Par un mémoire en défense enregistré le 18 décembre 2025, le préfet de Maine-et-Loire conclut au rejet de la requête.
Il fait valoir qu’aucun des moyens soulevés par le requérant n’est fondé.
M. A… a été admis au bénéfice de l’aide juridictionnelle totale par une décision du 20 juin 2023.

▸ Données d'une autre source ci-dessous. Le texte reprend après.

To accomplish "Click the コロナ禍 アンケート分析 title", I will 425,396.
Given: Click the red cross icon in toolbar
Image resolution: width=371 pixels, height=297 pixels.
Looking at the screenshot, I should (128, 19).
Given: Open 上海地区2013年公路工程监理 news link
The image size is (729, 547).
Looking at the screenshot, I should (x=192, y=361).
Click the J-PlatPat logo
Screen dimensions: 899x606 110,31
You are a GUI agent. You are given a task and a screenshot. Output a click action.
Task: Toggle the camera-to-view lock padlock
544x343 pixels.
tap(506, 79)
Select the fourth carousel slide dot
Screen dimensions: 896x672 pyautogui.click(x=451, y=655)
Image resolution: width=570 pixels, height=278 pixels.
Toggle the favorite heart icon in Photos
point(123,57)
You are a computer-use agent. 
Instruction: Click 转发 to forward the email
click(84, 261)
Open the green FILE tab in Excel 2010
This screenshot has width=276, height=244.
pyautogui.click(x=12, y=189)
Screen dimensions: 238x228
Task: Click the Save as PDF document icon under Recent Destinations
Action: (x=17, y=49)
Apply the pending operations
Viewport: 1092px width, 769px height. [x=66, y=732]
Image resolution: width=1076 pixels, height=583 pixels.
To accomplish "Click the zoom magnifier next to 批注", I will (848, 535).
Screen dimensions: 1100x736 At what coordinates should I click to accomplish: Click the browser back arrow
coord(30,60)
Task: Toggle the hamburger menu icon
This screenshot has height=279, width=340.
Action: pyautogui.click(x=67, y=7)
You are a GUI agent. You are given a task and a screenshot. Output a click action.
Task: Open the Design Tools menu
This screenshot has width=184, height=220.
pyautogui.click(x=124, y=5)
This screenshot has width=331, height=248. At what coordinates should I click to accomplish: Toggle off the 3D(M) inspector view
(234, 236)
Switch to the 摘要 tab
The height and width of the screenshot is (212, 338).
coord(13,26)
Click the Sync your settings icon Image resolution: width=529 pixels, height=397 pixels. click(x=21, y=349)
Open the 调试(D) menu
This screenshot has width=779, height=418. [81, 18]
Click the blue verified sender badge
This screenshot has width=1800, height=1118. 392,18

II. Par une requête enregistrée le 14 novembre 2024 sous le n° 2417711,
M. B… A…, représenté par Me Smati, demande au tribunal :
1°) d’annuler l’arrêté du 7 octobre 2024 par lequel le préfet de Maine-et-Loire a procédé au retrait de son attestation de demande d’asile, lui a fait obligation de quitter le territoire français dans un délai de trente jours et a fixé le pays à destination duquel il pourra être éloigné d’office à l’issue de ce délai ;
2°) d’enjoindre au préfet de Maine-et-Loire, à titre principal, de lui délivrer une attestation de demande d’asile, dans un délai de sept jours à compter de la notification du jugement à intervenir, sous astreinte de 100 euros par jour de retard ou, à titre subsidiaire, de procéder au réexamen de sa situation, dans un délai de deux mois à compter de la notification du jugement à intervenir, sous astreinte de 100 euros par jour de retard et de le munir dans cette attente d’une autorisation provisoire de séjour et de travail, dans un délai de sept jours à compter de la notification du jugement à intervenir, sous astreinte de 100 euros par jour de retard ;
3°) de mettre à la charge de l’Etat une somme de 1 800 euros au profit de son conseil qui renoncera, dans cette hypothèse, à percevoir la somme correspondant à la part contributive de l’Etat au titre de l’aide juridictionnelle en application des articles 37 de la loi du 10 juillet 1991 et L. 761-1 du code de justice administrative.
Il soutient que :
S’agissant de la décision portant obligation de quitter le territoire français :
- elle n’est pas suffisamment motivée ;
- elle méconnaît les stipulations de l’article 8 de la convention européenne de sauvegarde des droits de l’homme et des libertés fondamentales et est entachée d’une erreur manifeste d’appréciation ;
S’agissant de la décision fixant le délai de départ volontaire à trente jours :
- l’illégalité de la décision portant obligation de quitter le territoire français la prive de base légale ;
S’agissant de la décision fixant le pays de destination :
- l’illégalité des décisions portant obligation de quitter le territoire français et fixant le délai de départ volontaire la prive de base légale ;
- elle est entachée d’un défaut d’examen et méconnaît les stipulations de l’article 3 de la convention européenne de sauvegarde des droits de l’homme ;
S’agissant de la décision de retrait de son attestation de demande d’asile :
- l’illégalité des décisions portant obligation de quitter le territoire français, fixant le délai de départ volontaire et fixant le pays de destination la prive de base légale.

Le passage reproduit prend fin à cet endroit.